The expulsion was an extraordinary act against the former U.S. ally, taken in coordination with other NATO allies. Canada and EU member nations -- including Poland, Italy, Denmark, France and Germany -- announced plans to expel Russians from their countries. Britain had been the first to expel Russians, sending 23 home on March 14.
At the heart of this is century-old problem: chemical weapons. If in fact Russia tried to kill Sergei V. Skripal, 66, a former spy, and his daughter, Yulia Skripal, 33, with the nerve agent novichok, it's not just cloak-and-dagger skullduggery and an infringement on British sovereignty -- it's much, much worse.
The assassination attempt is a clear violation of the Chemical Weapons Convention, the pact that Russia, the United States and 190 other nations signed that banned chemical weapons and their use. That would put Russia into a tiny and select group of chemical weapons scofflaws that includes Syria, which became a signatory in 2013, and North Korea, which has never joined the convention.
The use of novichok, which Russia has denied, represents a tremendous international breach -- the first use of chemical weapons in Europe since War World II, when Germany used Zyklon B to murder Jews, and the first offensive use in Europe since World War I. It also puts Russia into deeply dubious company: in early 2017, North Korea was accused of using the nerve agent VX as an assassination tool against Kim Jong-un's estranged half-brother, Kim Jong-nam, in Malaysia.
At the time, proliferation experts told me that it could mean a new era of chemical weapon proliferation. The assassination attempt in Salisbury increases that danger tremendously, as it signals that a major signatory to the convention no longer feels bound to abide by it.
The Trump administration's move on Monday morning comes at, er, a delicate moment for the president. Just last Tuesday, Trump called Putin and congratulated him on his re-election, despite advice from his advisors not to extend said congratulations, and moreover made no mention of the novichok incident or Russian meddling in the 2016 election.
Special Counsel Robert Mueller's investigation continues to steam ahead, and over the weekend, two of the latest additions to the president's legal team bowed out after only a few days, leaving the president with essentially only one personal lawyer working on his behalf on the Russia issue.
Another personal lawyer for Trump, Michael Cohen, faces questions about still another scandal that the White House has tried to ignore: the allegation from pornography actress Stephanie Cliffors, aka Stormy Daniels, that she slept with the president and carried on an affair with him.
On Palm Sunday, of all days, Clifford appeared on 60 Minutes claiming that she and her young daughter were physically threatened for talking about her fling with Trump in 2006. Shortly after the segment aired, a lawyer for Cohen sent a cease-and-desist letter to Clifford.
"Mr. Cohen had absolutely nothing whatsoever to do with any such person or incident, and does not even believe that any such person exists, or that such incident ever occurred,” the attorney, Brent H. Blakely, wrote. “You and your client’s false statements about Mr. Cohen accuse him of criminal conduct and constitute, among other things, libel per se and intentional infliction of emotional distress.” The letter is here.
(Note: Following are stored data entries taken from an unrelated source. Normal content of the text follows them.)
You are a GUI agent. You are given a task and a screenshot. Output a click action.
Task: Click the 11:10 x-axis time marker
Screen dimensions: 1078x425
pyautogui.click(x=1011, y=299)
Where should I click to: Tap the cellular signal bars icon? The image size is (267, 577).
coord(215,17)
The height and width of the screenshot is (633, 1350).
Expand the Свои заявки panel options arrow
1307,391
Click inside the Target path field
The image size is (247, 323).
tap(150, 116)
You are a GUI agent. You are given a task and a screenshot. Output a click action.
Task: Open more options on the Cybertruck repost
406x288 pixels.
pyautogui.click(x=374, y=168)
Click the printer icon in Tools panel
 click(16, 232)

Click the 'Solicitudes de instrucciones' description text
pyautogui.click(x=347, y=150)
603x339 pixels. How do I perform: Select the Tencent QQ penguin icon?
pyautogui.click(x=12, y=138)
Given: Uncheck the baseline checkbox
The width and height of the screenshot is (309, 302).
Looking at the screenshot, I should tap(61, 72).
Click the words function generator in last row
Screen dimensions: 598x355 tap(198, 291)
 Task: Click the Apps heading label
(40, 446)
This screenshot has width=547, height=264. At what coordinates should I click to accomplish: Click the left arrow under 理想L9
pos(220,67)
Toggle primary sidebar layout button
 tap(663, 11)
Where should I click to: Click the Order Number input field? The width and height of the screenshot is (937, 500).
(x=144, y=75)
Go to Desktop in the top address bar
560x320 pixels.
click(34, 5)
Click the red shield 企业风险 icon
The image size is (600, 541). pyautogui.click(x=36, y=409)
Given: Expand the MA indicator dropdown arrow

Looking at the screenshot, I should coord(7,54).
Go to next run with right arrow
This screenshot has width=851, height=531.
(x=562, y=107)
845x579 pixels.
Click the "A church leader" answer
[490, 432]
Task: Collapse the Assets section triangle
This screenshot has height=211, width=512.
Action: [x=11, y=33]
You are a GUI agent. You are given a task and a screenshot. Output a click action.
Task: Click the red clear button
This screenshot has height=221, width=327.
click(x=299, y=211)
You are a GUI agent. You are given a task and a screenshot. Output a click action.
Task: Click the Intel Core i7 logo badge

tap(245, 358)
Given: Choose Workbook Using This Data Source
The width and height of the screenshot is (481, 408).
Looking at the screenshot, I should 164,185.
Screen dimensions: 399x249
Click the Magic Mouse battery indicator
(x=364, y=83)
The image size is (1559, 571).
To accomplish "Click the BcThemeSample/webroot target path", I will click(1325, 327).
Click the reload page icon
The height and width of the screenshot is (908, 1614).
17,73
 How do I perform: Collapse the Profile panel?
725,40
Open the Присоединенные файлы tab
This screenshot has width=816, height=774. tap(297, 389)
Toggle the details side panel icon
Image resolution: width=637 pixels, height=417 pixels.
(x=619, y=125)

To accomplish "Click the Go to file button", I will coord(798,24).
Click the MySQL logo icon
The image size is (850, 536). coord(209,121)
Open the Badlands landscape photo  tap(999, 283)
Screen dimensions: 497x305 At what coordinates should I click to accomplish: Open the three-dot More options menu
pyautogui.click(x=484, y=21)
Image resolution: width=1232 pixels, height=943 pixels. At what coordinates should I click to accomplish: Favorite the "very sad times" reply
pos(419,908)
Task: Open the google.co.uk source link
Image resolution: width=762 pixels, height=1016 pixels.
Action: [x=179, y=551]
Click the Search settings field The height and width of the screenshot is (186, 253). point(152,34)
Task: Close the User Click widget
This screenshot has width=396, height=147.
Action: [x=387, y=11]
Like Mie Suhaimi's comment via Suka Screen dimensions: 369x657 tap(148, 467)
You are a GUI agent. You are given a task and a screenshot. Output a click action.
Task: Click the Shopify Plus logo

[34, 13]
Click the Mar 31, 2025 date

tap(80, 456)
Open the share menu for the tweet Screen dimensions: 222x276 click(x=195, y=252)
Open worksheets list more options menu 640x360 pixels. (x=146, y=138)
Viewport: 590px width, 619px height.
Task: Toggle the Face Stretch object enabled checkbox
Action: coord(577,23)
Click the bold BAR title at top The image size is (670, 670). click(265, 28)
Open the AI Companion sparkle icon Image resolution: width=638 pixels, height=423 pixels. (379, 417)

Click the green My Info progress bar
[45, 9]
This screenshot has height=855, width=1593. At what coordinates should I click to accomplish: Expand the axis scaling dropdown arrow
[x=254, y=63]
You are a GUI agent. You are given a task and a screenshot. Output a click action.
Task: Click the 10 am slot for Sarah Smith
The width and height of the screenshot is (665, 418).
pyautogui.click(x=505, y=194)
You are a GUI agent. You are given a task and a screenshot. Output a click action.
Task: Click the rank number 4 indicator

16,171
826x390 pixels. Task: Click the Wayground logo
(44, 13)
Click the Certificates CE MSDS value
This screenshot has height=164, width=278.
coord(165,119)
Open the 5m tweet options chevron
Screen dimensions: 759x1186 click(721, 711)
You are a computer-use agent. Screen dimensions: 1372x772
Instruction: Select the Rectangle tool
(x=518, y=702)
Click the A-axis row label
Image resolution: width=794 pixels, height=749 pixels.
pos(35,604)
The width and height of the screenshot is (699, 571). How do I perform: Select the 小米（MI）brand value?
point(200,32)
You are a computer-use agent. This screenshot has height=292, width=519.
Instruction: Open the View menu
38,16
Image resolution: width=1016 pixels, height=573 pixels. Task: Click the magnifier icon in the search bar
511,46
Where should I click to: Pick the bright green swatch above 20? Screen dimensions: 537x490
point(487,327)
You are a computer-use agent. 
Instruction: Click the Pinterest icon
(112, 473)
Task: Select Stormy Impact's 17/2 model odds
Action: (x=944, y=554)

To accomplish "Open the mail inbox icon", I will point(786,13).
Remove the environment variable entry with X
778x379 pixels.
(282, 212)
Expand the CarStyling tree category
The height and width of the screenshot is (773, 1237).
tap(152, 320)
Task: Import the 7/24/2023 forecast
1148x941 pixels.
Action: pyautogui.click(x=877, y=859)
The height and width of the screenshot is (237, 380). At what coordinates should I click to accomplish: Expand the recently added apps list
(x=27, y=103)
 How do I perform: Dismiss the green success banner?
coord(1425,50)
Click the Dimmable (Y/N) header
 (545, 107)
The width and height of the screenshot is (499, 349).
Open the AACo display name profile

The president who has a famously itchy Twitter finger, has stayed silent on the Stormy Daniels story. On Monday, he tweeted a general broadside at "Fake news" which might have been have been aimed at 60 Minutes. "So much Fake News. Never been more voluminous or more inaccurate. But through it all, our country is doing great!" he tweeted.
Of course, he might also have been tweeting about the other big story of the weekend, which was the hundreds of thousands of demonstrators who packed into downtown DC on Saturday, and at sister protests across the country, to demand a crackdown on firearms. Those protests came in response to the killing of 17 students and teachers at Marjory Stoneman Douglas High School in Parkland, Florida, on February 14.
Remember: it's only Monday. It's sure to be a bumpy week ahead.